@Phoenix32890,
Bitcoin is a private blockchain – based currency system which amounts to a cybernetic replica of an honest gold-based monetary system, down to the detail of a computer simulation of the economy of mining and producing gold. The real technology in the picture and the thing which you need to understand more than any one particular crypto currency such as Bitcoin is block-chain technology, which has uses and applications beyond the question of private monetary systems.
The biggest political issue in the world, now even as it was 300 years ago, is the question of the nature of money itself, who has the right to coin it, produce it, what if anything it is supposed to be backed by were based on etc. etc. In theory, in the United States, only the federal government is supposed to have such rights. The present system in which the Federal Reserve creates money and the government borrows money into existence with us paying interest on it amounts to a usurpation as per Ellen Brown's "Web of Debt". That usurpation took the form of the Federal Reserve being created in 1913 along with the income tax. The idea was to use federal debt as a primary basis for money, allow the income taxed to pay interest on the debt, and more or less roll the principal over in perpetuity. At best that was a fragile system, at worst a time bomb with a 100 year fuse.

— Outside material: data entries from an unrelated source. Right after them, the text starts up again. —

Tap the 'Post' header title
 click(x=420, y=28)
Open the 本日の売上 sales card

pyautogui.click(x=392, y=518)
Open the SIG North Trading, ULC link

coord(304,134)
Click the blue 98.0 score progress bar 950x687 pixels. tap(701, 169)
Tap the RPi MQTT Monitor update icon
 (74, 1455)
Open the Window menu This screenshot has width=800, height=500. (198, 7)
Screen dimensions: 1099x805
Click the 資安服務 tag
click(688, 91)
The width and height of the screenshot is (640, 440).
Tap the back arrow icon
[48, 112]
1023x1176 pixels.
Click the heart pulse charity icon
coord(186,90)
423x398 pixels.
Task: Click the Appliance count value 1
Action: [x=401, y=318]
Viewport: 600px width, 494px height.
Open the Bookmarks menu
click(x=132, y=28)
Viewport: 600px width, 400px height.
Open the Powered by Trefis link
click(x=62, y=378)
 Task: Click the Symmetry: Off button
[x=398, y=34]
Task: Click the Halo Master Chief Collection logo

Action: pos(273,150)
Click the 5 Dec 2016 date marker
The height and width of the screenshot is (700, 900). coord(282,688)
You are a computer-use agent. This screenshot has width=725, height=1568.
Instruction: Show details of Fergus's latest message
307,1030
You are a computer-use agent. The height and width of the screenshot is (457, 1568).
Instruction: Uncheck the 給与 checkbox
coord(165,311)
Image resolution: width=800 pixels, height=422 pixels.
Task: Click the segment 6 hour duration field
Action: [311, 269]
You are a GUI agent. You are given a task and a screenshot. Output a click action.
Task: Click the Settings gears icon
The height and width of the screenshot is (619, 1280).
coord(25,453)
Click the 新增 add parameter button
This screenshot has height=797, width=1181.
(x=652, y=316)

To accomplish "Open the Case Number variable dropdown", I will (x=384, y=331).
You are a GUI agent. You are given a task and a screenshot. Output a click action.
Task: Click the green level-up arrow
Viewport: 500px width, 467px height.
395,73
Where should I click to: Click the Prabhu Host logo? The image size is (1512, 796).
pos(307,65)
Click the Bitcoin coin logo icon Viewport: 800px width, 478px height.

Outside of the illuminati or whatever you care to call them, just about nobody is happy with this present system
And so a bunch of guys with no particular license to do so get together and create their own money system...
What could possibly go wrong?? For starters, governments could shut the whole thing down anytime they feel like it, either directly by legislative action or indirectly via manipulation of their own currency; in either case, people holding crypto currencies would be left holding the bag.
Another major problem is that the coin mining feature of Bitcoin is basically harebrained, regressive, and inflationary.-
A very reasonable system based along similar lines could be adapted by individual states: the idea would be for a states to create its own state bank similar to the bank of North Dakota and its own crypto currency of the same time and, rather than using any kind of a coin mining scheme to increase the money supply (as is the case with Bitcoin), use the creation of credit for infrastructure and credit worthy business applications as a main system for increasing the money supply (which would not be inflationary).